- GDP (PPP):
- $481.8 billion
- 4.0% growth
- 2.2% 5-year compound annual growth
- $25,978 per capita
- Inflation (CPI):
- FDI Inflow:
Chile’s economic freedom score is 76.8, making its economy the 15th freest in the 2020 Index. Its overall score has increased by 1.4 points, led by a significant increase in the score for government integrity. Chile is ranked 2nd among 32 countries in the Americas region, and its overall score is well above the regional and world averages.
Economic freedom in Chile declined from 2013, when its economy was on the verge of joining the ranks of the free, to 2018 but has been on a positive trajectory since then. The recent acceleration of GDP growth most likely reflects that positive trend.
The government’s efforts to seek legislative approval of any further business-friendly tax, pension, and regulatory reforms will be complicated by the social unrest that was triggered in October by a hike in subway fares and then disintegrated into riots that took a dozen lives. The forced cancellation of the previously scheduled APEC summit in Santiago reflected a serious deterioration of the rule of law in Chile that could have a negative impact on its economic freedom in the future.
Chile is the world’s leading copper producer, and its exports of minerals, wood, fruit, seafood, and wine drive GDP growth. Center-right President Sebastian Piñera, in office since 2017, has been undermined by stiff resistance from left-leaning parties in Congress. A dramatic escalation of violent antigovernment protests in late 2019 caused the highest level of political instability since the restoration of democracy in the 1990s. Although Chile’s solid economic fundamentals had undergirded continued GDP expansion in early 2019, uncertainty caused the economy to contract late in the year. Chile retains the Pacific Alliance’s best investment profile, benefits from many free-trade agreements, and led the 2019 creation of the Forum for the Progress of South America (PROSUR), a free-market-oriented regional economic and social cooperation bloc.
Secured interests in real property are recognized and generally enforced in Chile. Expropriation is rare. There is a recognized and generally reliable system for recording mortgages and other forms of liens. The judiciary is independent, and the courts generally enforce property and contractual rights competently and are generally free from political interference. Chile is the second least corrupt country in South America after Uruguay.
The top individual income tax rate is 35 percent, and the top corporate tax rate has increased to 27 percent. The overall tax burden equals 20.2 percent of total domestic income. Government spending has amounted to 25.3 percent of the country’s output (GDP) over the past three years, and budget deficits have averaged 2.3 percent of GDP. Public debt is equivalent to 25.6 percent of GDP.
Chile recently modernized some aspects of starting a business and enforcing contracts. The process for gaining approval for large projects, however, has become increasingly unpredictable and time-consuming. Labor laws are generally well defined and evenly enforced.
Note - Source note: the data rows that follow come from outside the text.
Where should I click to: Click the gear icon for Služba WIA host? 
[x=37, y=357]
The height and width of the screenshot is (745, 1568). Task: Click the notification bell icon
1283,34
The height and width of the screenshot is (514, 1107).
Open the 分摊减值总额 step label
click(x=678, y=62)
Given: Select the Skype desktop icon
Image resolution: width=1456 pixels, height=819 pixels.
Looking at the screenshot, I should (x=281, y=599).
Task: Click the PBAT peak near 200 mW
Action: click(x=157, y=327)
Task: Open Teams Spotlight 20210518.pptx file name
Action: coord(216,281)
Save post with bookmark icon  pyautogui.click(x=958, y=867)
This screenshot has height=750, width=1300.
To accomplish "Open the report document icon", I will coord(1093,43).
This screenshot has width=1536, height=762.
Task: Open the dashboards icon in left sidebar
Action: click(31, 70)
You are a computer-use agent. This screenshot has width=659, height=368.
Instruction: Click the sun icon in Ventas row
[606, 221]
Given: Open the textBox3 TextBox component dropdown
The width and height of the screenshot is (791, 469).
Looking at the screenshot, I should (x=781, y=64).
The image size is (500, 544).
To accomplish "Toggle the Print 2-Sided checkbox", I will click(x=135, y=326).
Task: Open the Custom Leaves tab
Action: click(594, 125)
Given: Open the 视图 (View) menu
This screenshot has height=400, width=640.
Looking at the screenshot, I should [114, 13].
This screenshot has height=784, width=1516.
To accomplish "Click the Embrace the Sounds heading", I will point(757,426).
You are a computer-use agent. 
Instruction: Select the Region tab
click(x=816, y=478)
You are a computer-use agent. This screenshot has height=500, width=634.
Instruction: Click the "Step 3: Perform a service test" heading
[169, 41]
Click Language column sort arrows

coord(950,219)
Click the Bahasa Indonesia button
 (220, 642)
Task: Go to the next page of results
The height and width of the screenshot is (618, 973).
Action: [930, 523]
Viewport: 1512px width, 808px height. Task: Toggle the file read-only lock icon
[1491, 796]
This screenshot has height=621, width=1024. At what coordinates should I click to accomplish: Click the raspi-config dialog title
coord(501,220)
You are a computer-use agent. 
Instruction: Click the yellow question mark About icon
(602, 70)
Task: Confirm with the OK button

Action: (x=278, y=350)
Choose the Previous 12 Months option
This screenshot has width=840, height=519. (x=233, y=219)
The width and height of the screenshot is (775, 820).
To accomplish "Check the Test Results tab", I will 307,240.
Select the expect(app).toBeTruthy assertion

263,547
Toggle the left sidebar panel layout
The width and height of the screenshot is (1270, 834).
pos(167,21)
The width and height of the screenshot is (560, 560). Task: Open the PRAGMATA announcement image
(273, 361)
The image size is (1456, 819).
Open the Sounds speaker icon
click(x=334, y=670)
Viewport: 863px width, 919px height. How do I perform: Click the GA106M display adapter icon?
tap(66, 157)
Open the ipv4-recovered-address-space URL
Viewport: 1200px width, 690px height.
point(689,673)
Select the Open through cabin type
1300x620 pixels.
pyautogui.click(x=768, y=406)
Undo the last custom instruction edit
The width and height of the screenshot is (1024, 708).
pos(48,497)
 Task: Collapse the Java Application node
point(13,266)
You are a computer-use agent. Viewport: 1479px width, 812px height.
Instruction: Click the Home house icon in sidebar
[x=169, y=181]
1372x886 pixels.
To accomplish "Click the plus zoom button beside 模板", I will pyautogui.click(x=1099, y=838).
Chile is one of the few countries in the world that is not subsidizing the development of its extensive sources of renewable (wind and solar) energy.
The total value of exports and imports of goods and services equals 57.5 percent of GDP. The average applied tariff rate is 0.5 percent, and 105 nontariff measures are in force. Market openness to investment and an efficient business environment have provided a solid basis for economic dynamism. The financial system facilitates high levels of bank usage and relatively efficient access to financing.